Protego's product currently addresses a specific step in the chargeback process for merchants: automating chargeback disputes. According to the 2014 Cybersource Fraud Benchmark Report, 60% of chargebacks are disputed with a 41% success rate. Put differently, only 2.5 in 10 chargebacks are successfully disputed by merchants — low odds. A product like Protego is clearly appealing to merchants if it can increase the odds of success and reduce the time spent submitting disputes. It's even more appealing that Protego only gets paid when chargebacks are successfully resolved.
Protego reminds me a bit of Brex — a situation where the founders are clearly domain experts building in the domain their company exists. They have an opportunity to be a large company if their product can demonstrate measurable success in chargeback disputes. The company also has an opportunity to address more of the chargeback problem space, for example: preventive measures to block purchases likely to result in chargebacks.
StandardCode is an API used by developers to verify the age of children and obtain parental consent for use of online services. The founders are HomeJoy alumni, a Y Combinator S10 company founded by former YC Partner Adora Cheung. The company lists three investors on their website (including YC). Funding amounts have not been disclosed.
The product operates in a bigger market than you might intuitively expect. As of 2021, there are 74.1 million children in the United States and 2.2 billion children globally. More importantly, the age which children start using technology is an accelerating trend that's relevant to StandardCode's growth potential. I didn't use any internet platforms until I was 12 years old (growing up in the 1990s). Today, 60% of children started using smartphones before age 5, and 31% started before age 2. This trend has been further accelerated by the COVID-19 pandemic and increased use of EdTech and gaming services.

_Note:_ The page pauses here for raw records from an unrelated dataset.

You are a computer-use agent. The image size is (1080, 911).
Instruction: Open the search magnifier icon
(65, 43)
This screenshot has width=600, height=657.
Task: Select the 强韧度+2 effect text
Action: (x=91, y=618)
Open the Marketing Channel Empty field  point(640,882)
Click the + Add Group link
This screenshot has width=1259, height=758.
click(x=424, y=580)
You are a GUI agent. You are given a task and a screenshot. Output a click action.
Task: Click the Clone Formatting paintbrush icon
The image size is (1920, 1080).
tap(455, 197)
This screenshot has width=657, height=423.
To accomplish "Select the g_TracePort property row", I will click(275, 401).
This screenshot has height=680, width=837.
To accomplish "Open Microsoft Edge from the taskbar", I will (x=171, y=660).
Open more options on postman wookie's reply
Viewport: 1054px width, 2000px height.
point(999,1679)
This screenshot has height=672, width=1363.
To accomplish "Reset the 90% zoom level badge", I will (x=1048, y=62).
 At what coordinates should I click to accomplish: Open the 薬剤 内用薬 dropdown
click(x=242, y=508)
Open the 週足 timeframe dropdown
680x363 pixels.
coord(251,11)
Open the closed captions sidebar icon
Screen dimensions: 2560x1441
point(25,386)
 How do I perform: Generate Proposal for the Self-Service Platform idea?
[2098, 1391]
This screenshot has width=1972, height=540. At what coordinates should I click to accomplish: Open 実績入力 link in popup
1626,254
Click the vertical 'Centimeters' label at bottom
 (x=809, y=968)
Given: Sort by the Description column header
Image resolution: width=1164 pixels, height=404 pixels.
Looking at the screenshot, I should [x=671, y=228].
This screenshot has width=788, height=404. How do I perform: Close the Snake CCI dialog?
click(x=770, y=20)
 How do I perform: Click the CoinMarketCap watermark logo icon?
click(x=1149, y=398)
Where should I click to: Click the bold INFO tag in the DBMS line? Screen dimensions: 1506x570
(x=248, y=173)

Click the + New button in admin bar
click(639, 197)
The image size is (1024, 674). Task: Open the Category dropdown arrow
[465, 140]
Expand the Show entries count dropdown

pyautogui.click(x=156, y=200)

Child data privacy laws like COPPA and GDPR-K present an interesting dilemma for tech companies. Laws set requirements for collection and handling of personal information from children under a certain age (age varies by law). Collection usually requires verifiable consent from a parent. Tech companies typically solve this by prohibiting children under a certain age (usually 13) from using their services. Exclusion is one solution, but 25% of the world's population is under age 15. A product that makes it easier for companies to reach this group of users while increasing safety and compliance is clearly valuable.
For StandardCode, it doesn't matter how often or how long children are playing games or using apps. It matters how many total children are active online and how many different apps they are trying. Every time a new child comes online or an existing child tries a new app, there is a new need for identity verification and consent. That's a huge opportunity.
StandardCode can become a large company if they capture the market for child identity verification and parental consent among developers. Success is becoming the Stripe of this market. StandardCode could potentially become an even larger company if they're able to expand the product outward to other types of verification and consent, either among children or other population segments.